§ **Data provided**
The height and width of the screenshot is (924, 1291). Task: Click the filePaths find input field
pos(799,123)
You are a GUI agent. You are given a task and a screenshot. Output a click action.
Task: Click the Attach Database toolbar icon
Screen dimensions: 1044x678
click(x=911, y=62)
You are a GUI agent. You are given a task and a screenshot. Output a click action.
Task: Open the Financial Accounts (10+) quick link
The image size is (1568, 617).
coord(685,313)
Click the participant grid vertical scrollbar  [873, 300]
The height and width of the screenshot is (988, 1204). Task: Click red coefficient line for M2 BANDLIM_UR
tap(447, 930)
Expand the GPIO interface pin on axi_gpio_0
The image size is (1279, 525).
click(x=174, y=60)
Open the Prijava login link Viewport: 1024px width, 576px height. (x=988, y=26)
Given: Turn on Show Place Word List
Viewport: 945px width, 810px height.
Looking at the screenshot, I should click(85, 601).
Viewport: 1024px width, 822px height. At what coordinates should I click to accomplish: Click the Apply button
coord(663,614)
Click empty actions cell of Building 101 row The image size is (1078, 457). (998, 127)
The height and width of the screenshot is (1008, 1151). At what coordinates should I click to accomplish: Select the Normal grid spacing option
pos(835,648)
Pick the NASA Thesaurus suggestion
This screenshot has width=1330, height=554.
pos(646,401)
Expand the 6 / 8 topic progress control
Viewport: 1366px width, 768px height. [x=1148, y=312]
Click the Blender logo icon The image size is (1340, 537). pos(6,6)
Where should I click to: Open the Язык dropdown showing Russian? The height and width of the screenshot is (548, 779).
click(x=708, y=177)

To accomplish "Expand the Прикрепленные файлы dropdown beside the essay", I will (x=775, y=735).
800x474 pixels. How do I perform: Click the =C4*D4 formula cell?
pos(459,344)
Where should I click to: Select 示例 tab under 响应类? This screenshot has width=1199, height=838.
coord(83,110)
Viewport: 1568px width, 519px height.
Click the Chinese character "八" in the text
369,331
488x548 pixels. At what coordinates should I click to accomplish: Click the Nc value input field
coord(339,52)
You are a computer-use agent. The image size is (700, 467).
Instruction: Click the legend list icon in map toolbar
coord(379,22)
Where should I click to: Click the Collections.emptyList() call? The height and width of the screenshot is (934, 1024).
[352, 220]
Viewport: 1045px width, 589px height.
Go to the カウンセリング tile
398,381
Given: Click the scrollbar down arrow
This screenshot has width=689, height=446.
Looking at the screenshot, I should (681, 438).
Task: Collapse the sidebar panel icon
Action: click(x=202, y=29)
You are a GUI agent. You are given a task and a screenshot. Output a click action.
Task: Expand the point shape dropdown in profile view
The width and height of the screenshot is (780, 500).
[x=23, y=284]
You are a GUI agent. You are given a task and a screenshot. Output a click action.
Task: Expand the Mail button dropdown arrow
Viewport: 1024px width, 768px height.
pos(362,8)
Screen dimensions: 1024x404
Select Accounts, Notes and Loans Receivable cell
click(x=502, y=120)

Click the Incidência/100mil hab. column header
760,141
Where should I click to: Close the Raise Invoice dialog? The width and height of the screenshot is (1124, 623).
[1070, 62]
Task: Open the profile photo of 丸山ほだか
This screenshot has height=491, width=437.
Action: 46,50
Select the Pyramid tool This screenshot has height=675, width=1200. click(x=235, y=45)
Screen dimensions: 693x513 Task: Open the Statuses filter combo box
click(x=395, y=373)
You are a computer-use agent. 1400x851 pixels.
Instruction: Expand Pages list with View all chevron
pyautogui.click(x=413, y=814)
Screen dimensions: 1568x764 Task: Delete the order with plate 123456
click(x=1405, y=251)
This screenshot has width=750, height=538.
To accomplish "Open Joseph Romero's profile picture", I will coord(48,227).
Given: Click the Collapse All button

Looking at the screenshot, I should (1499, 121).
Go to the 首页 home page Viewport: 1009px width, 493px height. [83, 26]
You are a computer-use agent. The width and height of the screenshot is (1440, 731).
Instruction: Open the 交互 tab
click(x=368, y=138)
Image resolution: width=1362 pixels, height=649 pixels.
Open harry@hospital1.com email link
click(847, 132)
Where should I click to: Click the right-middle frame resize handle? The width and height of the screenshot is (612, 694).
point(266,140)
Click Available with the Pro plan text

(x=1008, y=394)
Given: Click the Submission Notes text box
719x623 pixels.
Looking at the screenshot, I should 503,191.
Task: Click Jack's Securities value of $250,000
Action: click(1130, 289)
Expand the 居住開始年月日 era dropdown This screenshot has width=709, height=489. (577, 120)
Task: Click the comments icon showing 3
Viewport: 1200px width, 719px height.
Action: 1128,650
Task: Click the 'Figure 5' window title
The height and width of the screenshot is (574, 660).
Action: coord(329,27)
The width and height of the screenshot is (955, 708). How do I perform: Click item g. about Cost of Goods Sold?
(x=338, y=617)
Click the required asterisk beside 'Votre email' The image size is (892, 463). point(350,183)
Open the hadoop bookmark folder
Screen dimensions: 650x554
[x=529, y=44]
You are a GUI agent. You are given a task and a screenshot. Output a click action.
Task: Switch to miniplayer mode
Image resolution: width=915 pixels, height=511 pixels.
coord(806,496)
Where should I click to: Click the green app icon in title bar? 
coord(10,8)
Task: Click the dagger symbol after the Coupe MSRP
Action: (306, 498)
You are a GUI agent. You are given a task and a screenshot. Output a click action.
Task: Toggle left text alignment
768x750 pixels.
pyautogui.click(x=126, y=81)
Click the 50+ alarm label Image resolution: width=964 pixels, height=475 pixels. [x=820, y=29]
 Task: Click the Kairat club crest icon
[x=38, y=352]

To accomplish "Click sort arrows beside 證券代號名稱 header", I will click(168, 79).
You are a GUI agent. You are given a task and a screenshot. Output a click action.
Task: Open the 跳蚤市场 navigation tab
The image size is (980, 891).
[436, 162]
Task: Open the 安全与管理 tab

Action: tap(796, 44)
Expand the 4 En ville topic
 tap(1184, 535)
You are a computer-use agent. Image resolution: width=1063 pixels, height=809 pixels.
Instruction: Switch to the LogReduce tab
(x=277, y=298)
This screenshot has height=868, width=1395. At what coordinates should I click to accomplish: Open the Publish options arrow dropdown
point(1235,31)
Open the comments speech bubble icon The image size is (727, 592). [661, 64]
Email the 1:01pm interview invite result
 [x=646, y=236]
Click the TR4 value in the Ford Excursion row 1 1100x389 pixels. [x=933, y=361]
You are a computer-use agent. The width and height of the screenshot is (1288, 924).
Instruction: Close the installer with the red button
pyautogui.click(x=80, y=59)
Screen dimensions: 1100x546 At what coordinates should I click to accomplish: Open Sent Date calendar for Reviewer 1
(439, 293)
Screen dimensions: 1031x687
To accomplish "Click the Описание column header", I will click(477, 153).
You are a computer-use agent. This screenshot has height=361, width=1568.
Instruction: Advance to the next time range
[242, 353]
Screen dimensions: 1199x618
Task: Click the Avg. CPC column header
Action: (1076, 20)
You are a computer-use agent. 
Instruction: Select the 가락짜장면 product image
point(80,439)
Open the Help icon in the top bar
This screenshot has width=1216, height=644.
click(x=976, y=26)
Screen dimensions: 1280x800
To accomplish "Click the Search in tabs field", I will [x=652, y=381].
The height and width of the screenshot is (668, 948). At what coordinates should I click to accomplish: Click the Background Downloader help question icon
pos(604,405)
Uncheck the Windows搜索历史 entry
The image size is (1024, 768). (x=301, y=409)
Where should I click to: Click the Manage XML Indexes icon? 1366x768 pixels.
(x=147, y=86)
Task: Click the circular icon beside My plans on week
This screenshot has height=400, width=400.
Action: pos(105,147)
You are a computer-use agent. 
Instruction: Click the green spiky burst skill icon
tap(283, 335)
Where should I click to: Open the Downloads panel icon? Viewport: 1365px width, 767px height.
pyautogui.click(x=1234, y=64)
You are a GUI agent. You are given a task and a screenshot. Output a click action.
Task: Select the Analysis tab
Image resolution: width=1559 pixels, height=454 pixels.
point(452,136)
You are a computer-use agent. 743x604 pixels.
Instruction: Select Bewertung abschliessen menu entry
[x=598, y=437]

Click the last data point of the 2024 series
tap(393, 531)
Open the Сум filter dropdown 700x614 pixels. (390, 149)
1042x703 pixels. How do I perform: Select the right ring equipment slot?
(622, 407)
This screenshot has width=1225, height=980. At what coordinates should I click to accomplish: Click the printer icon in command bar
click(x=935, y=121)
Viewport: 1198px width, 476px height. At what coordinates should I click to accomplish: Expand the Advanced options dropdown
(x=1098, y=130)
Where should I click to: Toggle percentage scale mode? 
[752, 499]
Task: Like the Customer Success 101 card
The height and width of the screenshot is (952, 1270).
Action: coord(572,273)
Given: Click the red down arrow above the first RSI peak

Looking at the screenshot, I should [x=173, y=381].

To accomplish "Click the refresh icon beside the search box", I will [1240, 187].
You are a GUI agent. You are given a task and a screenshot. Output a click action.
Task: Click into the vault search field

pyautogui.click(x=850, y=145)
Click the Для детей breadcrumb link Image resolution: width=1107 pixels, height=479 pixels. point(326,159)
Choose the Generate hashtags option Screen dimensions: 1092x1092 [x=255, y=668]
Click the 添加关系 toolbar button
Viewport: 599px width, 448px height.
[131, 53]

§ **Problem statement**
When you have gone through the records above, say how many lines include the word "computer", and write nothing besides that number.

§ **Answer section**
9